#### Document passage ####
Shteevie: Okay. (types into computer.) Wow. Look at this, there’s a website called Dolphin Whisperers and they specialize in taking people into the sea to go swimming with dolphins. I bet the trips cost more than a ticket to watch the Flames play hockey.

Chuck: I guess I was wrong. There is such a thing as a dolphin whisperer.

Shteevie: I haven’t seen the movie The Horse Whisperer. I think this whole conversation about dolphin whisperers would make more sense if I had any idea of what it means to be any sort of animal whisperer. I mean, I know there are dog whisperers but I don’t think there’s chicken whisperers or penguin whisperers or praying mantis whisperers.



Oh, but there is.

Chuck: I haven’t seen it either. I’m not sure I could stomach seeing Kristin Scott Thomas in anything after I saw Under the Cherry Moon.
#### Raw records ####
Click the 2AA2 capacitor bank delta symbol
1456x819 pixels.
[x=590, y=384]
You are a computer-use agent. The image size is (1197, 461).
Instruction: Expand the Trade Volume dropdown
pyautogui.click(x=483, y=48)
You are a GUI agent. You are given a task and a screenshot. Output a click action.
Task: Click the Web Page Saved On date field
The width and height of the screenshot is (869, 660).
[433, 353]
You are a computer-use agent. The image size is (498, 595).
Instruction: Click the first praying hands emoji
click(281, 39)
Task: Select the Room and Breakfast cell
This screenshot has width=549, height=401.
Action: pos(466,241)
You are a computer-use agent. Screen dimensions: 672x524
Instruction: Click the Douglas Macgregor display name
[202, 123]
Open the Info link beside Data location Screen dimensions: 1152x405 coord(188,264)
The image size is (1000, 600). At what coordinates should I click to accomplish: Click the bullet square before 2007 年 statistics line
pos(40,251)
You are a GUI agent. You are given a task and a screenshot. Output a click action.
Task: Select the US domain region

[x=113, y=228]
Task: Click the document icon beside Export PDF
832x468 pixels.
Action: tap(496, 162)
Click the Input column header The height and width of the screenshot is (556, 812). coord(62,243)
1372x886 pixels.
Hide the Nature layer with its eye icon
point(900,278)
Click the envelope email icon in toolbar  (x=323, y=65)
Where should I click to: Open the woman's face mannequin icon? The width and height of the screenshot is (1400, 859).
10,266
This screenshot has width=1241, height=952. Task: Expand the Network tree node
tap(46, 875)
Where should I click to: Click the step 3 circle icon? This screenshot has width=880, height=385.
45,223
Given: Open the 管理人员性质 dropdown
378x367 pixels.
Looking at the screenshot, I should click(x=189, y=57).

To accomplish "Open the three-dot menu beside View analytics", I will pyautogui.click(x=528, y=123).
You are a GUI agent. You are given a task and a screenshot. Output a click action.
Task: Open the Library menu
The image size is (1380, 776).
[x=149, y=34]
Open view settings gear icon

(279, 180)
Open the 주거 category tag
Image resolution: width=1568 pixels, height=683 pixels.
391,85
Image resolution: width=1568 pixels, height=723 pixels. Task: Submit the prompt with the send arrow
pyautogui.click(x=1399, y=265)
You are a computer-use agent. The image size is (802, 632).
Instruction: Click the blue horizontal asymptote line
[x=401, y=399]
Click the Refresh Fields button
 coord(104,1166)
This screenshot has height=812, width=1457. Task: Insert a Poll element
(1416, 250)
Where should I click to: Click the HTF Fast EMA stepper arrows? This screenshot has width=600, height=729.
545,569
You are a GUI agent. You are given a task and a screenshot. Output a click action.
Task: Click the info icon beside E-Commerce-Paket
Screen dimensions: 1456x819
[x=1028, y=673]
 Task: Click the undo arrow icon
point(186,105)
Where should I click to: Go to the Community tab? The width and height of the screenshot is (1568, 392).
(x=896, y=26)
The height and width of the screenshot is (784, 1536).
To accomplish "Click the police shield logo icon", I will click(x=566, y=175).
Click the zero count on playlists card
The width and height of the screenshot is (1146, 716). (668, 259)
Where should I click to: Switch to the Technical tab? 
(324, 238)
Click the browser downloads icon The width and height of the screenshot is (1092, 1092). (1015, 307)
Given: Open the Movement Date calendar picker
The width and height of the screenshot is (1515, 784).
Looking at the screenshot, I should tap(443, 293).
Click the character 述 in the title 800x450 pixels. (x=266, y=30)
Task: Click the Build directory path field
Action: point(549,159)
####
What you will do ::
**1.** Reproduce word for word the part of the dolphin whisperer dialogue starting at "Shteevie: Okay. (types" and ending at "the Cherry Moon.".
**2.** Resume the dolphin whisperer dialogue from the point where it stops.

Answers for the exercise ::
**1.**
Shteevie: Okay. (types into computer.) Wow. Look at this, there’s a website called Dolphin Whisperers and they specialize in taking people into the sea to go swimming with dolphins. I bet the trips cost more than a ticket to watch the Flames play hockey.

Chuck: I guess I was wrong. There is such a thing as a dolphin whisperer.

Shteevie: I haven’t seen the movie The Horse Whisperer. I think this whole conversation about dolphin whisperers would make more sense if I had any idea of what it means to be any sort of animal whisperer. I mean, I know there are dog whisperers but I don’t think there’s chicken whisperers or penguin whisperers or praying mantis whisperers.



Oh, but there is.

Chuck: I haven’t seen it either. I’m not sure I could stomach seeing Kristin Scott Thomas in anything after I saw Under the Cherry Moon.

**2.**
Shteevie: If you stuck a cherry between your butt cheeks and then you went to the top of a skyscraper and dropped your pants, do you think everyone below would be under the cherry moon?

Chuck: They would be under A cherry moon, not the cherry moon. Who’s to say that your ass and your cherry are the definitive cherry moon?

Shteevie: What if Prince did?

Chuck: I’m glad you mention Prince because he actually wrote a song called Dolphin.

Shteevie: He sure did. It’s from his 1995 album The Gold Experience.

Chuck: Let’s share some of the lyrics here.

Shteevie: Let’s.

How beautiful do the words have to be
Before they conquer every heart?
How will you know if I'm even in the right key
If you make me stop before I start?

If I came back as a dolphin, would you listen to me then?
Would you let me be your friend? Would you let me in?
You can cut off all my fins but to your ways I will not bend
I'll die before I let you tell me how to swim
And I'll come back again as a dolphin

*

I’ll come back again. Tomorrow. I still don’t know what I’m writing about. Eeeeeeeee.

As I leave the bar, the music system begins playing Die Another Day by Madonna.

This seems appropriate but I don't know why.

Perhaps the dolphins can explain.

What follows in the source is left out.